Design and Evaluation of Virtual Reality Exergames for People Living with Dementia
MetadataShow full item record
Dementias such as Alzheimer’s disease are a progressive neurodegenerative disorder with consequences such as cognitive impairment and memory problems. While exercise is important to improve physical health and quality of life for people living with dementia (PWD), symptom-induced challenges, such as language processing and physical limitations, can make it more difficult for PWD to engage in exercise. In this study, exercise games (exergames) to promote exercise for PWD were designed in two virtual environments: a farm and a gym. To design the activities and interfaces of the games, a participatory design approach was followed with exercise therapists, kinesiologists, and PWD from Schlegel Villages long-term care facility. Five upper-body motions were selected and five corresponding activities developed for each game. The games were built for the Oculus Rift CV1 head mounted display virtual reality (HMD-VR) as this platform uses a fully immersive three-dimensional display with high frame rate display. The touch controllers of Oculus were used to provide hand-motion interactions in virtual reality (VR). A three-week evaluation experiment was conducted with six PWD to evaluate the designed exercise games. A mixed-methods approach was used to qualitatively and quantitatively investigate the impact of using designed HMD-VR exergames in engaging PWD in exercise.
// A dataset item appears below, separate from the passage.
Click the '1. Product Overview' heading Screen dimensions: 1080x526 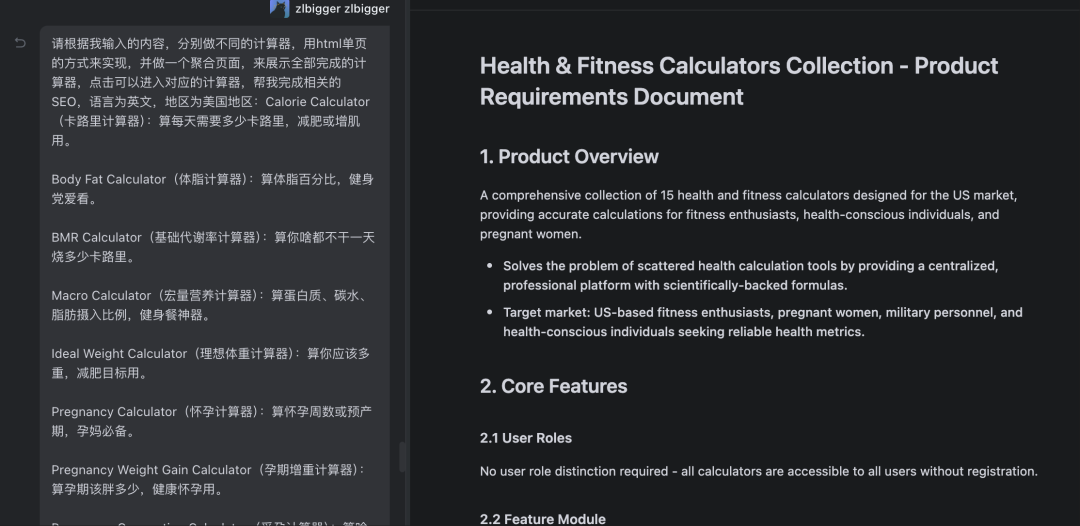click(x=569, y=157)
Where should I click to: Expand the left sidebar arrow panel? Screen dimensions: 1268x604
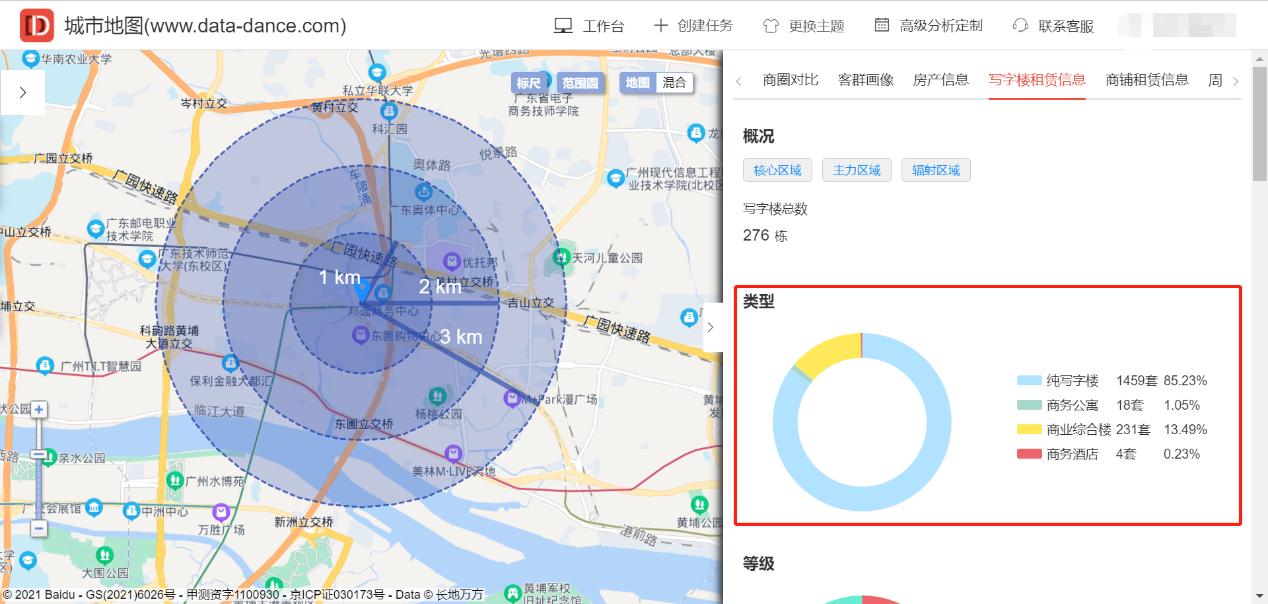pyautogui.click(x=22, y=91)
Questionnaires for participants recorded participants’ feelings of enjoyment, engagement, interest, easiness, comfort, and level of effort. Clinical measurements of fitness parameters and recorded motion parameters from sensors in Oculus Rift provided quantifiable metrics such as range of motion (ROM), distance traversed, speed, grip strength, and shoulder circumduction for evaluation. All the participants successfully completed the exercise using the exergames, demonstrating the promising potential of using HMD-VR for PWD. The analysis of the participants’ answers to the questionnaires shows subjective metrics for human-guided exercise is comparable to VR games conditions, which is a noteworthy result considering the novelty of using VR for PWD. Overall, the analysis of motion parameters showed no differences between environments, which indicates the participants’ level of movment in VR environments was as good as with human-lead exercise. This thesis research demonstrates the potential of HMD-VR as an engaging way to support exercise of PWD.